Navajo Nation President Russell Begaye, on Tuesday's airing of CNN's "New Day," insisted that even in 2017, every "non-Indian out there" is a "guest of Native Americans."

What did he say?

Speaking with CNN's Alisyn Camerota and actor, producer, and founder of American Indians in Film and Television, Sonny Skyhawk, Begaye discussed President Donald Trump's "Pocahontas" quip during his Monday meeting honoring Native American veterans, which he called "unnecessary" and "culturally insensitive."

Later during the interview, Camerota asked Begaye what he wanted from the president after Monday's viral "Pocahontas" incident.

"What do you want from the president? Do you want an apology?" Camerota asked.

Begaye responded that he wants Trump to continue honoring Navajo "code talkers" and veterans and respect their sacrifices.

He explained, "That’s who we are as Americans, we thank each other, especially in defense of freedom of this great nation, and for Native Americans, this is our land."

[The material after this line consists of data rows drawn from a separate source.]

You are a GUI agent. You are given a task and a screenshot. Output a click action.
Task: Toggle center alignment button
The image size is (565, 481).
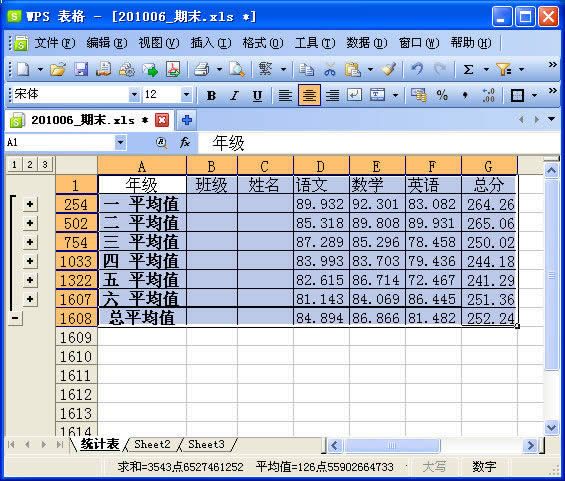(x=309, y=95)
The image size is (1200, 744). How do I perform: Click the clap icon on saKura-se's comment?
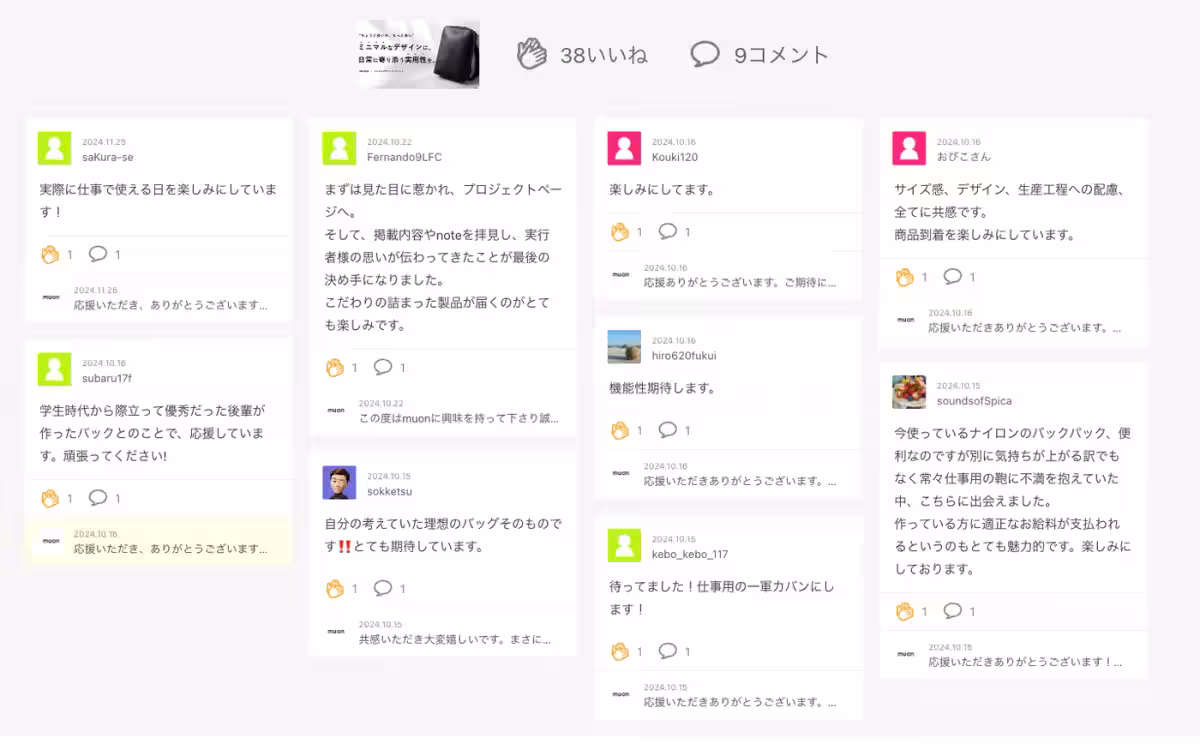[x=52, y=254]
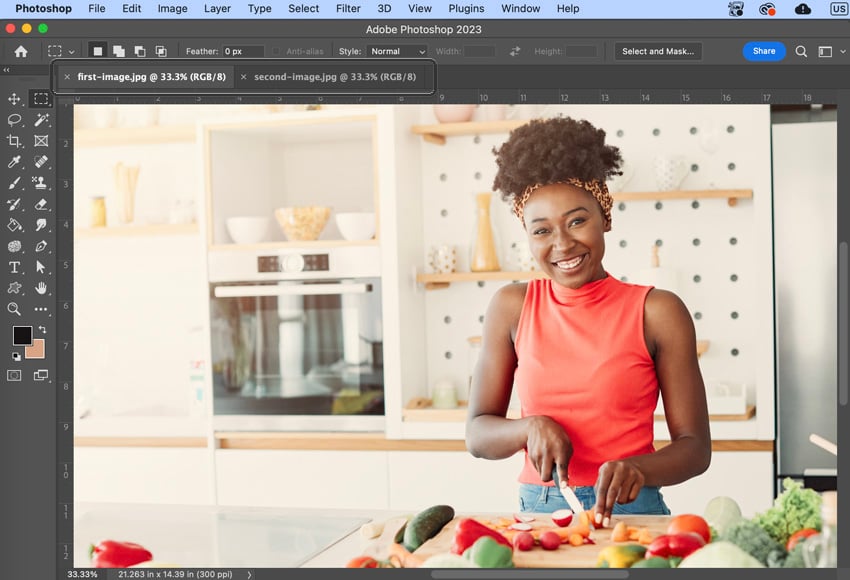Activate the Type tool
Screen dimensions: 850x580
13,267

"Every inch of it, every mountain, every stream, every water that is out there, it is ours," he added. "It’s Native American country. That’s why we will defend it all the way, because we have no other place to go."

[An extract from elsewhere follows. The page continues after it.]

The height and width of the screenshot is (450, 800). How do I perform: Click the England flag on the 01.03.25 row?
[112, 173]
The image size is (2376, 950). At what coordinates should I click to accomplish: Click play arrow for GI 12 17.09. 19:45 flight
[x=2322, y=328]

Begaye reiterated, "America is Indian country."

"And so every non-Indian out there is a guest of Native Americans in this country," he added. "And that’s how they should act. And if you’re a guest in this nation, that’s how you should act, especially if you’re in the middle of and in the midst of these war heroes."

He concluded, "I ask the president to respect our people, to respect our heritage, to respect who we are as Native Americans — especially war heroes."

Another perspective

A 2014 study from University of Georgia historian Claudio Saunt — which was based on a set of maps produced in 1899 by the Bureau of American Ethnology; a research unit of the Smithsonian — examined the transfer of Indian land between 1776 and 1887.

An interactive time-lapse map of the country shows that the United States took more than 1.5 billion acres from indigenous Native American peoples, and that didn't even count the greater east coast of the U.S., which was seized almost entirely prior to 1776.

The whole of the continental U.S is comprised of approximately 2.3 billion acres.